QUÉ SE REQUIERE: Devuelve todas las líneas del material sin ninguna modificación, en el mismo orden.
═════ DATOS PROPORCIONADOS ═════
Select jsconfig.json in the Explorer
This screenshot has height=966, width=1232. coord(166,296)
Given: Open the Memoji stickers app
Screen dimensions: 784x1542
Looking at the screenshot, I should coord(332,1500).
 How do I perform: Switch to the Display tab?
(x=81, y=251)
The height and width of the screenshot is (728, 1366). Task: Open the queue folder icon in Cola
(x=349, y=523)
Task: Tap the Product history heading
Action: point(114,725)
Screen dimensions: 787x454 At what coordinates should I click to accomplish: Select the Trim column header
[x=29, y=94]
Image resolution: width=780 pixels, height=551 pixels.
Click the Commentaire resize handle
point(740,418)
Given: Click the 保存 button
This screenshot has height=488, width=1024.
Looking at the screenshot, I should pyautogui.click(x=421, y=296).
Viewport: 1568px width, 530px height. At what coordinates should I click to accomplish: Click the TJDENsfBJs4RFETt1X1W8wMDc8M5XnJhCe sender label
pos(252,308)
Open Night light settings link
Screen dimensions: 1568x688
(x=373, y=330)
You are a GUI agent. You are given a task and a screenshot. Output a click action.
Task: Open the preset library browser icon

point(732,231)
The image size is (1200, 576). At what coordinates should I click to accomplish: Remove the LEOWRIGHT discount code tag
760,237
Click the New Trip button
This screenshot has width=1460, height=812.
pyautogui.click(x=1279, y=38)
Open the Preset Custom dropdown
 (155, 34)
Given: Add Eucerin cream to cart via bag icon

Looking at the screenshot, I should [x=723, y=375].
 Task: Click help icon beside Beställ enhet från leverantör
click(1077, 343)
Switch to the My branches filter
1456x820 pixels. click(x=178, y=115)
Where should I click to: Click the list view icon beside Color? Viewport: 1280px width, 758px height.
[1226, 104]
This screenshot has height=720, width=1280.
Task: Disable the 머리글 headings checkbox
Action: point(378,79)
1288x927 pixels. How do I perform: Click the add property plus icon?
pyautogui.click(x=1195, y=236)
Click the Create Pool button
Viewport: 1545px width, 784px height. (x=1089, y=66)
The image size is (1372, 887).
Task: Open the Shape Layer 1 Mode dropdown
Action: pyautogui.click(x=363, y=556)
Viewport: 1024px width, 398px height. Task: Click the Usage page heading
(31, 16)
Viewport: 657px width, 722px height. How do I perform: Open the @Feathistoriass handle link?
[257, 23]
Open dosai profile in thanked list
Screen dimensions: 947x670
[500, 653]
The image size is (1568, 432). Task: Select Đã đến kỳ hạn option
═════
RESPUESTA AL EJERCICIO:
Select jsconfig.json in the Explorer
This screenshot has height=966, width=1232. coord(166,296)
Given: Open the Memoji stickers app
Screen dimensions: 784x1542
Looking at the screenshot, I should coord(332,1500).
 How do I perform: Switch to the Display tab?
(x=81, y=251)
The height and width of the screenshot is (728, 1366). Task: Open the queue folder icon in Cola
(x=349, y=523)
Task: Tap the Product history heading
Action: point(114,725)
Screen dimensions: 787x454 At what coordinates should I click to accomplish: Select the Trim column header
[x=29, y=94]
Image resolution: width=780 pixels, height=551 pixels.
Click the Commentaire resize handle
point(740,418)
Given: Click the 保存 button
This screenshot has height=488, width=1024.
Looking at the screenshot, I should pyautogui.click(x=421, y=296).
Viewport: 1568px width, 530px height. At what coordinates should I click to accomplish: Click the TJDENsfBJs4RFETt1X1W8wMDc8M5XnJhCe sender label
pos(252,308)
Open Night light settings link
Screen dimensions: 1568x688
(x=373, y=330)
You are a GUI agent. You are given a task and a screenshot. Output a click action.
Task: Open the preset library browser icon

point(732,231)
The image size is (1200, 576). At what coordinates should I click to accomplish: Remove the LEOWRIGHT discount code tag
760,237
Click the New Trip button
This screenshot has width=1460, height=812.
pyautogui.click(x=1279, y=38)
Open the Preset Custom dropdown
 (155, 34)
Given: Add Eucerin cream to cart via bag icon

Looking at the screenshot, I should [x=723, y=375].
 Task: Click help icon beside Beställ enhet från leverantör
click(1077, 343)
Switch to the My branches filter
1456x820 pixels. click(x=178, y=115)
Where should I click to: Click the list view icon beside Color? Viewport: 1280px width, 758px height.
[1226, 104]
This screenshot has height=720, width=1280.
Task: Disable the 머리글 headings checkbox
Action: point(378,79)
1288x927 pixels. How do I perform: Click the add property plus icon?
pyautogui.click(x=1195, y=236)
Click the Create Pool button
Viewport: 1545px width, 784px height. (x=1089, y=66)
The image size is (1372, 887).
Task: Open the Shape Layer 1 Mode dropdown
Action: pyautogui.click(x=363, y=556)
Viewport: 1024px width, 398px height. Task: Click the Usage page heading
(31, 16)
Viewport: 657px width, 722px height. How do I perform: Open the @Feathistoriass handle link?
[257, 23]
Open dosai profile in thanked list
Screen dimensions: 947x670
[500, 653]
The image size is (1568, 432). Task: Select Đã đến kỳ hạn option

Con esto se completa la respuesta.